▸ Job: Rescale the lines that begin with the one containing "Task: Toggle the" and end after the one containing "Action: click(258, 424)", and rewrite only those lines in full. Multiply each answer coordinate by 0.7, round to whole numbers with halves rounding up, keep every other number unchanged, and leave the pictures out.

▸ Data for the task:

------------------------------------------------------------

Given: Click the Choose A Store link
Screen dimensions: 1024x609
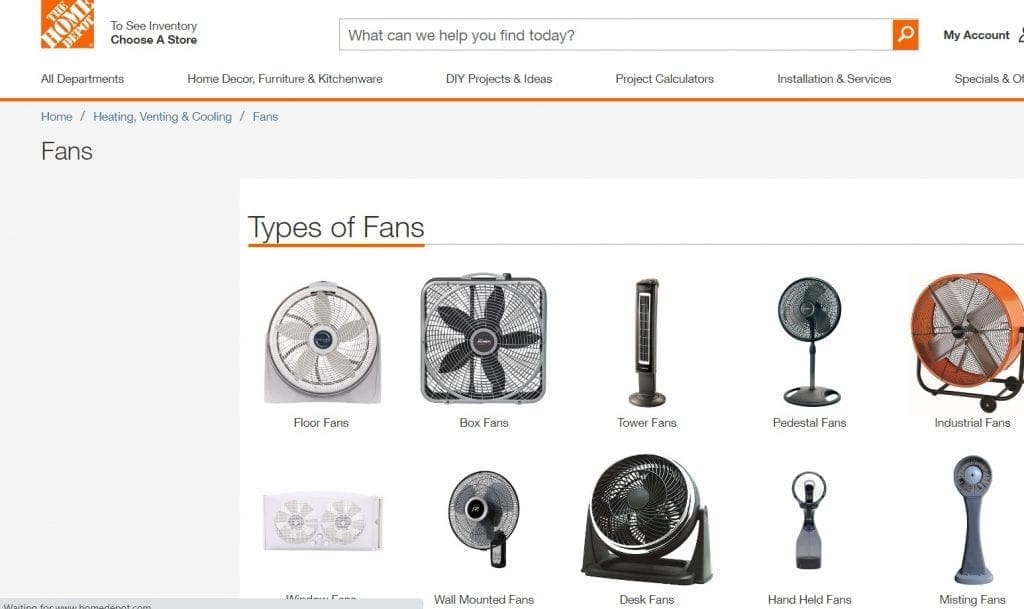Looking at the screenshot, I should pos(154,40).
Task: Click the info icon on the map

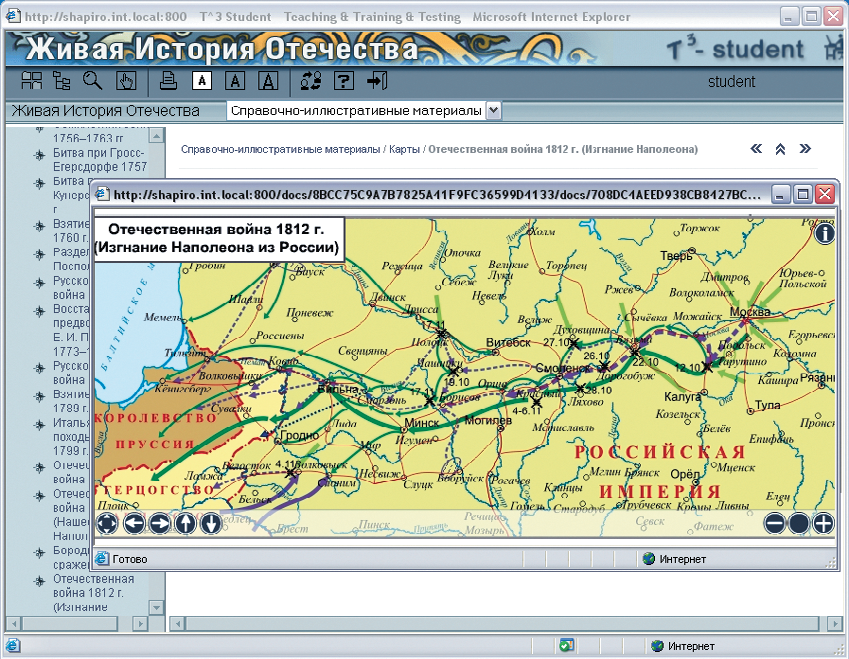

------------------------------------------------------------

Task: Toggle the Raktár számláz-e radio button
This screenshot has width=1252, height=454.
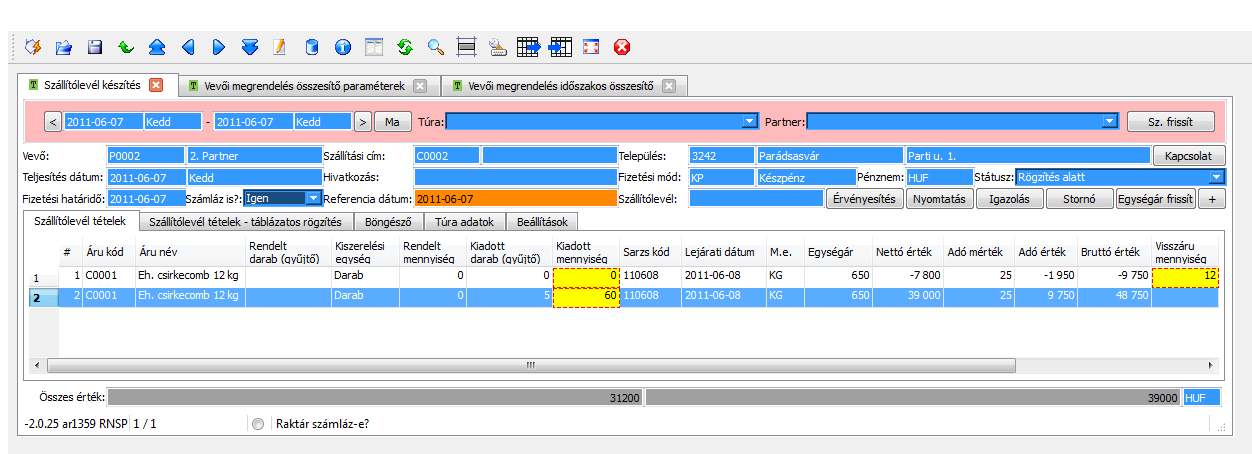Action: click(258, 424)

------------------------------------------------------------

▸ Task solution:
Task: Toggle the Raktár számláz-e radio button
This screenshot has width=1252, height=454.
Action: click(181, 297)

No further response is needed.